Another practice that a CI system encourages is test automation. Writing and running tests is a huge milestone for many shops and is one of the hallmarks of a great shop. I think test automation is the core of why a CI system adds such benefit. People who recognize the benefit of automating common tasks tend to be more strategic thinkers. They automate everything possible, including building and testing, and it frees them up for more interesting work. (Of course, this doesn’t eliminate manual testing, but that’s another topic.)
What is an automated test?
A test with a binary result passes or fails unambiguously. There’s no question about whether the test succeeded. Sometimes a test will return a result that requires a judgment call from a tester. The odds are good that you don’t need this.

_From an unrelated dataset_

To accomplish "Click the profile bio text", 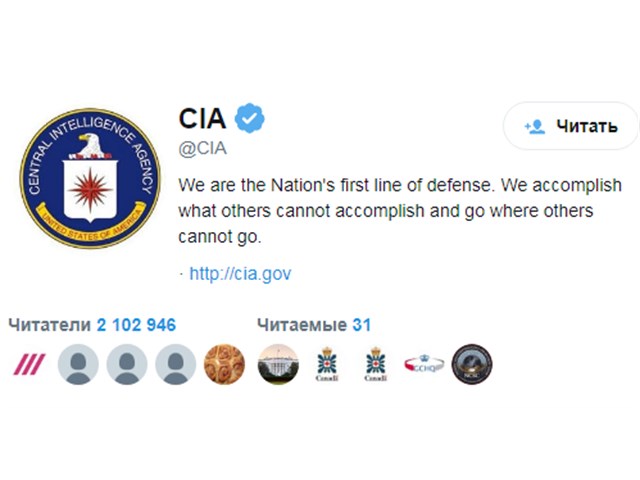I will click(x=400, y=211).
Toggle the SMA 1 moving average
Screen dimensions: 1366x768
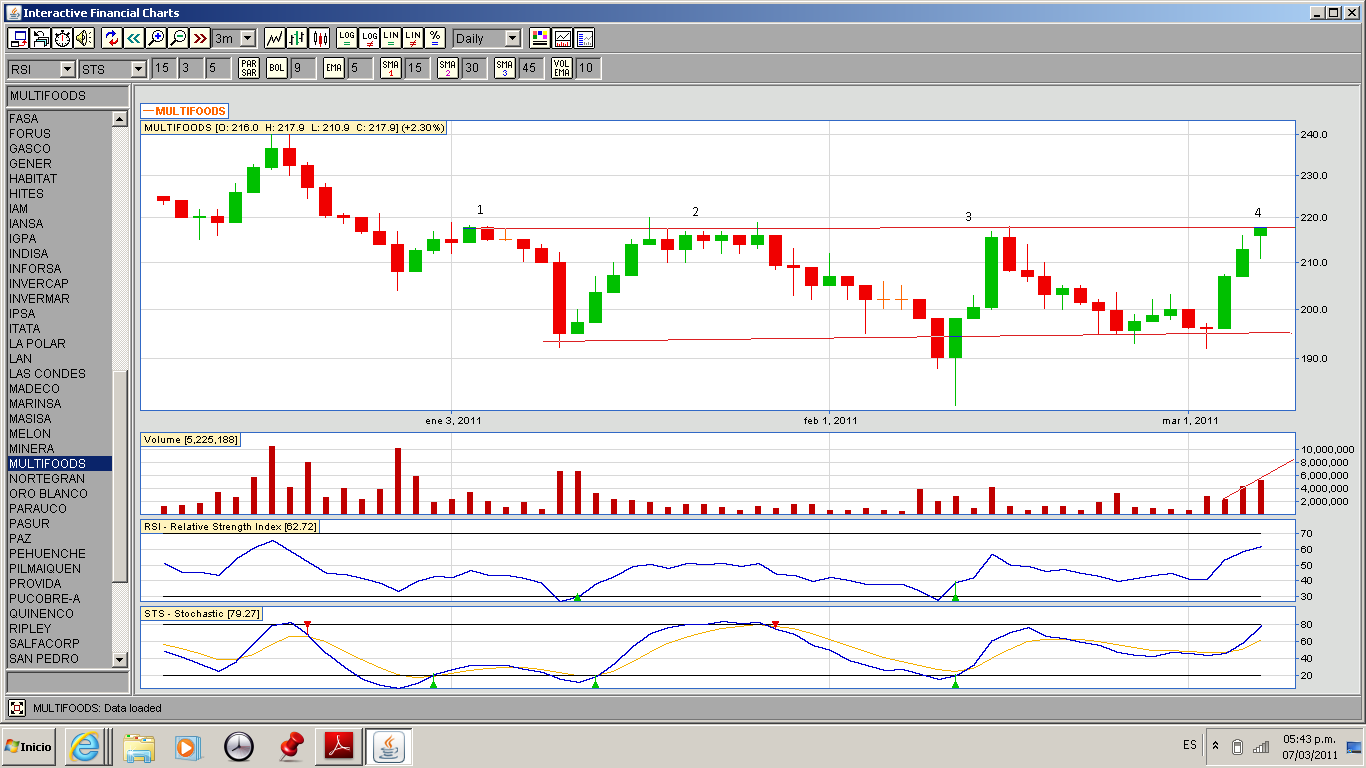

Work hard to make your tests clean and binary. Write them so they evaluate the result and tell you if it passed or failed.
If the test isn't automatic then someone has to set up an environment, start the test, click a button, or look at the results. When this happens, the test becomes interactive again. Much of the benefit of test automation is lost.

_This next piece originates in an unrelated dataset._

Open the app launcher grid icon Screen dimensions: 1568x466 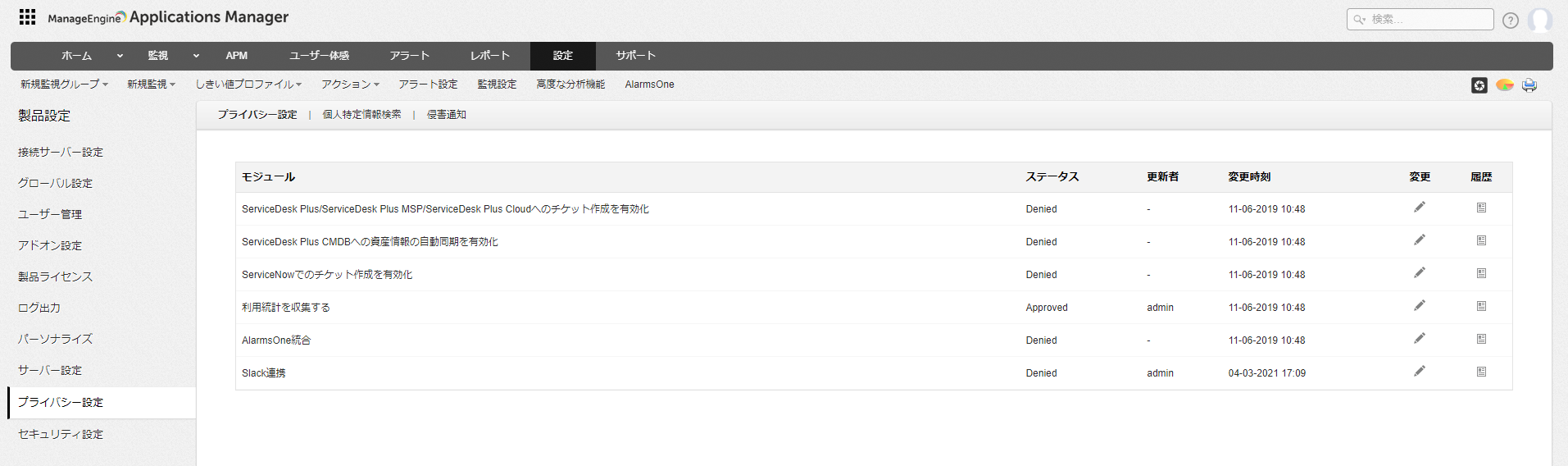[x=27, y=17]
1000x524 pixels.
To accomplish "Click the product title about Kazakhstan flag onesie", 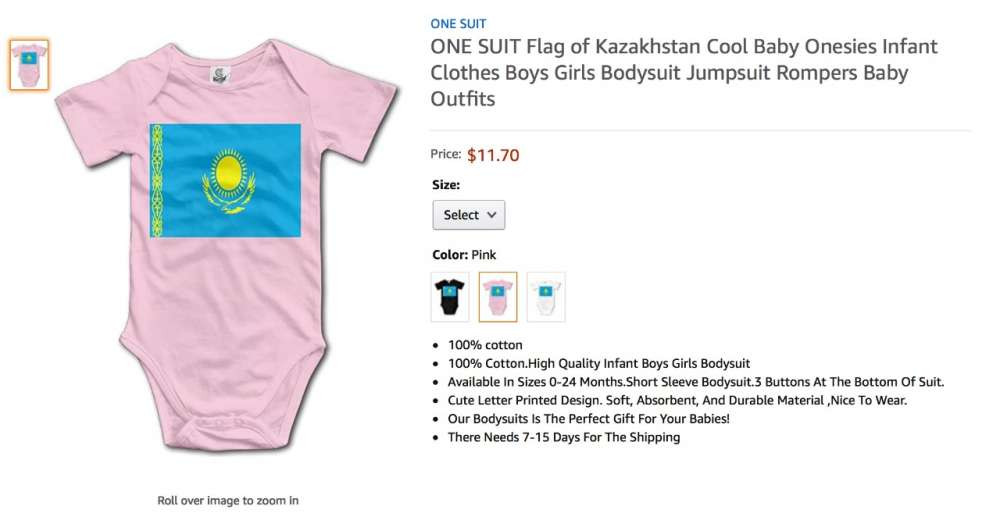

You've created a hybrid test somewhere between an interactive test and an automatic test. Instead of letting a small number of testers baby-sit a large number of tests and continually adding more tests, you'll have a large number of testers looking at log files all day long. Half-automated tests are certainly better than pure interactive testing but they fall far short of where you can be. Work hard to make your tests completely automatic, including the determination of the pass or fail status.
An automated test also needs to be repeatable. A good test doesn't give you different results for three out of five test runs. If your tests aren't repeatable, break the tests down into smaller tests. Eventually you'll isolate the problem area and as a bonus, you’ll have new tests created for your test suite.
Don't forget about external dependencies either. You can rebuild and restock database tables cleanly before each test run with tools like Ant's SQL task or dbUnit (http://dbunit.sourceforge.net). A dirty database table can introduce all sorts of variation into a test run. (You may want to create a small but representative data set to load for your testing runs.)
An automated test is a great way to leverage your experience and expertise. As an expert on your product, you probably know how to test parts of it in a way that few other people can. You can encode that knowledge in a reusable format by creating an automated test. This makes your experience available without diverting your attention. Sometimes a co-worker will run the tests, other times you will. In other cases, a program will run them.
Let these bits of your expertise exercise the product while you do other things, like go home on time, or stay late and solve problems that are more interesting. These tests might run while you are coding or at home sleeping, but you are doing something else. Your tests are working in the background.